Муза Булгакова, его взгляд на суть литературного творчества не позволяли напускать “лирический туман”, спасительный с точки зрения возможности преодолеть цензурные преграды. И в стихах брата писатель одобрил только те немногие строки, где образы просты и точны: “осколок, словно знак вопроса”; “скажу – готов и не боюсь” и т.п.

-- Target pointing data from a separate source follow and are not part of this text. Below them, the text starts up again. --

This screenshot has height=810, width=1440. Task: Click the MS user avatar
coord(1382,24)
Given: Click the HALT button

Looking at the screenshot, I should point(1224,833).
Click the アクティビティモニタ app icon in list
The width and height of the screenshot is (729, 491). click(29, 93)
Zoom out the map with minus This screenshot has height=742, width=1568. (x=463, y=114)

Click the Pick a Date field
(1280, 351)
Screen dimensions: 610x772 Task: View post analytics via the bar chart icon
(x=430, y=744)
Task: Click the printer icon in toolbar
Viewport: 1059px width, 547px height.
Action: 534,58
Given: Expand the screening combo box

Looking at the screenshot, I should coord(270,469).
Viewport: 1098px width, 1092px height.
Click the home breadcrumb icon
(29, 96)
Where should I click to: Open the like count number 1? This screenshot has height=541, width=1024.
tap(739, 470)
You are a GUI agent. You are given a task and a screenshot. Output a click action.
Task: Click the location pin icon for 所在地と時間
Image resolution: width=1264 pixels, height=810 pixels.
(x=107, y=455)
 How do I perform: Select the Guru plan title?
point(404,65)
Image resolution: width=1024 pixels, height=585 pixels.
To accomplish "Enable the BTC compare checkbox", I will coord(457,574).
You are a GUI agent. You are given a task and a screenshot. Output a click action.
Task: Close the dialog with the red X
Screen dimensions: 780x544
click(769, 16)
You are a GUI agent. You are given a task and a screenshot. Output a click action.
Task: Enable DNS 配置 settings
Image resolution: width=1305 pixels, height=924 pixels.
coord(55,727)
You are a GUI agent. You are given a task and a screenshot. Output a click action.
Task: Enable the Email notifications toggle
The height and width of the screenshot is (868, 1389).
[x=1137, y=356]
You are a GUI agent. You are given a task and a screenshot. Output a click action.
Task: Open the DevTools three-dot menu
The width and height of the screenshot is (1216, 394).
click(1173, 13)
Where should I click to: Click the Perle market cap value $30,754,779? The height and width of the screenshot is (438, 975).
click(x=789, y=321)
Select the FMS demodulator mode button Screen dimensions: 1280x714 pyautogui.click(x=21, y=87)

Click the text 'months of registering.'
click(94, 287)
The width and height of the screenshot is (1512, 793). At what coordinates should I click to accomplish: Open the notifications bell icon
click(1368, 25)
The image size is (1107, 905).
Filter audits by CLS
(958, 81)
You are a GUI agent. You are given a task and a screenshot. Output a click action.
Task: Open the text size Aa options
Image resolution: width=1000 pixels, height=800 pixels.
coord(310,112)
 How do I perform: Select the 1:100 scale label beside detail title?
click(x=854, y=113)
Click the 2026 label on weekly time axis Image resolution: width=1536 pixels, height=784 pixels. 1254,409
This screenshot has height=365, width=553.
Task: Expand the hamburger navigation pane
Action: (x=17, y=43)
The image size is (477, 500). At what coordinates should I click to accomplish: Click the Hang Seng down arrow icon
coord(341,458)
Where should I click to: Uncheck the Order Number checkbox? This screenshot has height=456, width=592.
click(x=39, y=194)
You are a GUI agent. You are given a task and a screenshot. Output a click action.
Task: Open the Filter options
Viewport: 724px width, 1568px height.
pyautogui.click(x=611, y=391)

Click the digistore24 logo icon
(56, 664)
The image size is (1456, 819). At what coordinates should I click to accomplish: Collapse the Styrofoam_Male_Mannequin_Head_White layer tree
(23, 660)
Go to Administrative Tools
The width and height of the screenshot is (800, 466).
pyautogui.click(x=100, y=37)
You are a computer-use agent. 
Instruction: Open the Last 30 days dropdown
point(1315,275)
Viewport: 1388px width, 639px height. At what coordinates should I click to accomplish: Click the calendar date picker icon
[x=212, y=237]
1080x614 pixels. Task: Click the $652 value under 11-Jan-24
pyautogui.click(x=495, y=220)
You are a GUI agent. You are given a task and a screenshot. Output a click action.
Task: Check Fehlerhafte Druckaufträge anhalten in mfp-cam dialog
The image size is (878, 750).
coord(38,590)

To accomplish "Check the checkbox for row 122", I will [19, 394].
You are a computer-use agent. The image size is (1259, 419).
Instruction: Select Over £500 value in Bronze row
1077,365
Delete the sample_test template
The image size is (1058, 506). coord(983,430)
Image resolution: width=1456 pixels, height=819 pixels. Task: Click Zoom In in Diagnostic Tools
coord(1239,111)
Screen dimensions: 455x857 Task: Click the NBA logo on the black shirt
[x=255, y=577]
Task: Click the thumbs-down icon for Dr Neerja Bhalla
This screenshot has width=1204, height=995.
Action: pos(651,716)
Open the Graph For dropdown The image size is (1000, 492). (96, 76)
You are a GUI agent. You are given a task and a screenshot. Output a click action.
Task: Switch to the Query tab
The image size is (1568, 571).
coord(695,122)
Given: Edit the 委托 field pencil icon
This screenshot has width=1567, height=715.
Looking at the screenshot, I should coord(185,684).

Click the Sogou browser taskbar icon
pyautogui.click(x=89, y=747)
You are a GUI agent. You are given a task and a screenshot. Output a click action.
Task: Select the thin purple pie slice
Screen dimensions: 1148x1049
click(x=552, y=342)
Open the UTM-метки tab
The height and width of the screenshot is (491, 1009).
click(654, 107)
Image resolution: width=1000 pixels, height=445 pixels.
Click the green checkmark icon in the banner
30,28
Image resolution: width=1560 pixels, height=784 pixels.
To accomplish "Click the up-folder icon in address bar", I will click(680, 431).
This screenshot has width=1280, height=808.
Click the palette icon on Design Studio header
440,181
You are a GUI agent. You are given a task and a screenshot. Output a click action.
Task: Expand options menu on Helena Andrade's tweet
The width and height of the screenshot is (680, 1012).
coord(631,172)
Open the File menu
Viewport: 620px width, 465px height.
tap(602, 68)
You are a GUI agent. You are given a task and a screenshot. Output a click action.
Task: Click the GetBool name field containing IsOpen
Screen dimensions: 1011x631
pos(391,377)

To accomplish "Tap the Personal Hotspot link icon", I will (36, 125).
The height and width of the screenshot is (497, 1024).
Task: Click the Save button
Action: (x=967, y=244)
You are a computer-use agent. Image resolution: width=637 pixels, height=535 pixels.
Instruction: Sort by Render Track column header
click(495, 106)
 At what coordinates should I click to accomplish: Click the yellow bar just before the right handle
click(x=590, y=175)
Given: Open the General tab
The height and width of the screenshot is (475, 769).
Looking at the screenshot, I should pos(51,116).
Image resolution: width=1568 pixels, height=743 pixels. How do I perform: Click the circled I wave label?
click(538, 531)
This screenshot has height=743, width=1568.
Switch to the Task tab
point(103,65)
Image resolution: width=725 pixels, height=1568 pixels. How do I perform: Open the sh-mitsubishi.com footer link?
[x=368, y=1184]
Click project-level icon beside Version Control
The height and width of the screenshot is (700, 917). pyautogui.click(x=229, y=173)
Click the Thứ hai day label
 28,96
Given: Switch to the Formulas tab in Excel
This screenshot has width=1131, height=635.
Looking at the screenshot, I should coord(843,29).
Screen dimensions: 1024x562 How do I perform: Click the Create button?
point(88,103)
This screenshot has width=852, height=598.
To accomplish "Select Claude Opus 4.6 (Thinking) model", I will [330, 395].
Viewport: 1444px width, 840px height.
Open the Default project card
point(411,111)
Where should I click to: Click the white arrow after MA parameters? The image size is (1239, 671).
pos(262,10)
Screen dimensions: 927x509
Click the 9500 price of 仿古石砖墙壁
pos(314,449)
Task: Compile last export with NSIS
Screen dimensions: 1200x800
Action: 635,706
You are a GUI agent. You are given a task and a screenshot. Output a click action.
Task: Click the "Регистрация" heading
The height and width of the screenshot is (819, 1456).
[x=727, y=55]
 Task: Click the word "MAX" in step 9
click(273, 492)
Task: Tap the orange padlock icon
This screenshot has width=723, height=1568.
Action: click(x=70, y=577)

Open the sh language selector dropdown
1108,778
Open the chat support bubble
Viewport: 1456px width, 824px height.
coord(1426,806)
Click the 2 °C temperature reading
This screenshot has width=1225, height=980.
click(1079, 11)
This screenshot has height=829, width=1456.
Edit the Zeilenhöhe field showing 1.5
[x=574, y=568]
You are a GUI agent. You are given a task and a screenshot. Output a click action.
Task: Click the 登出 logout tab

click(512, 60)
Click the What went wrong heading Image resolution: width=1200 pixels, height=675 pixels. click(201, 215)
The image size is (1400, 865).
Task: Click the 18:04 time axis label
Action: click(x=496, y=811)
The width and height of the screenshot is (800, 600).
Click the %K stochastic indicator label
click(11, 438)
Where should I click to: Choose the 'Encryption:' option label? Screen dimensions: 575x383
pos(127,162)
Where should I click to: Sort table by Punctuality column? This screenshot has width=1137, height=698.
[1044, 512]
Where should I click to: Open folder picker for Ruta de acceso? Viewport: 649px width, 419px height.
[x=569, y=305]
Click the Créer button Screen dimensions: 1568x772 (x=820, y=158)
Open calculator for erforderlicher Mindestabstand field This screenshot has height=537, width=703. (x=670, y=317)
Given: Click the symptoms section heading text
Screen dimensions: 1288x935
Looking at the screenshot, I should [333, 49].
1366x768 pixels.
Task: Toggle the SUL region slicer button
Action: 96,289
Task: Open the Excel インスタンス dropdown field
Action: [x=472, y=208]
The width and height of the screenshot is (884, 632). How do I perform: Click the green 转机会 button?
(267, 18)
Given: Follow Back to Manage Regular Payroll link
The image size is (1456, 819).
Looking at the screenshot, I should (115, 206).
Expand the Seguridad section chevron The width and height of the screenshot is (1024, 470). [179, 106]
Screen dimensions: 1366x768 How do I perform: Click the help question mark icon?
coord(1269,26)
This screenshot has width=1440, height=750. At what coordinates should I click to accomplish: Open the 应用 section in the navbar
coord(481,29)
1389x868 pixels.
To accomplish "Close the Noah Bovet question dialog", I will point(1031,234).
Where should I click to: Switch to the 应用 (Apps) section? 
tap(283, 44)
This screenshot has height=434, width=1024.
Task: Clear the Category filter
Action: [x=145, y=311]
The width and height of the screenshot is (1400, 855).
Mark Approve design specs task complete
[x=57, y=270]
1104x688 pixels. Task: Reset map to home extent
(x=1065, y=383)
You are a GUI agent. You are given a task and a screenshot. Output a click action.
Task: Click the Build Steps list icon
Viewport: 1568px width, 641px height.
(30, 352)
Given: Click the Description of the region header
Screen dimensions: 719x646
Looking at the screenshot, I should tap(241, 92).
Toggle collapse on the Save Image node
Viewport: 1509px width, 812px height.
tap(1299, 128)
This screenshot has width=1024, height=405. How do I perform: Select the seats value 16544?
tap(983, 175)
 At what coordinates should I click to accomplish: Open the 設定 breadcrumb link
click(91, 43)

Булгаков начинал с достаточно традиционного бытописательства, пусть и осложненного модернистскими влияниями, в “Записках юного врача” и московских фельетонах. Однако с концом эпохи нэпа цензурно приемлемым стало только описание “нового быта” и “нового человека” (но не такого, как Шариков в “Собачьем сердце”). Булгакову неоднократно безуспешно предлагали написать “коммунистические достижения или успехи коллективизации”, прославляющие “великие стройки” пятилетки. В ответ писатель в пьесе “Адам и Ева” превосходно спародировал зачин халтурного “колхозного романа”: “Там, где некогда тощую землю бороздили землистые лица крестьян князя Барятинского, ныне показались свежие щечки колхозниц. “Эх, Ваня! Ваня!..” – зазвенело на меже…” Здесь пародия основана на перенесении деталей-штампов («землистые лица”, “румяные щечки”) в абсурдный контекст (ясно, что бороздить землю не могут ни лица, ни щечки). Подобный оптимистический бред, прославляющий “трудовые будни” социалистического строительства, равно как и обличение “язв проклятого царизма”, для Булгакова было абсолютно неприемлемым ни политически, ни эстетически. Выход для себя он старался найти в соединении реалий современного городского быта с “мощным летом фантазии”. Это характерно для большинства произведений 30-х годов. Попытка же создать насквозь мифологическую пьесу “Батум”, прославляющую “молодого революционера” – И. В. Сталина и уничижающую царскую Россию и последнего русского императора, закончилась для драматурга полной творческой неудачей. На чуждые его музе темы, в рамках заданных идеологических конструкций с успехом Булгаков писать не мог.

Булгаковский Я. и с. нашел свое законченное выражение в “Мастере и Маргарите”. Как писал в посмертно опубликованных “Фрагментах” (1907) немецкий поэт-романтик Новалис (Фридрих фон Гарденберг) (1772-1801): “С каждой чертою свершения создание отделяется от мастера – на расстояние пространственно неизмеримое. С последнею чертою художник видит, что мнимое его создание оторвалось от него, между ними мысленная пропасть, через которую может перенестись только воображение, эта тень гиганта – нашего самосознания. В ту самую минуту, когда оно всецело должно было стать собственным его достоянием, оно стало чем-то более значительным, нежели он сам, его создатель. Художник превратился в бессознательное орудие, в бессознательную принадлежность высшей силы. Художник принадлежит своему произведению, произведение же не принадлежит художнику”. Так же и булгаковский Мастер оказывается в конце концов не властен над своим романом и не может даже уничтожить его, ибо “рукописи не горят”. Автор “Мастера и Маргариты” силой поэтического воображения сотворил написанную высоким стилем историю Понтия Пилата и Иешуа Га-Ноцри, утвердив в нашем сознании не только эпически стройную и психологически достоверную версию евангельских событий, но и представление об эстетическом эталоне русской прозы. Мастер в финале ощущает пропасть между собой и только что законченным романом, и Воланд советует ему не гнаться по следам “того, что уже окончено”. И сам Булгаков перед концом трудного жизненного пути просил жену сохранить и опубликовать рукопись “Мастера и Маргариты” – «чтоб знали… чтоб знали”. Он осознавал “закатный” роман как нетленное послание человечеству не только как сумму определенных идей, но и как оригинальный образец Я. и с.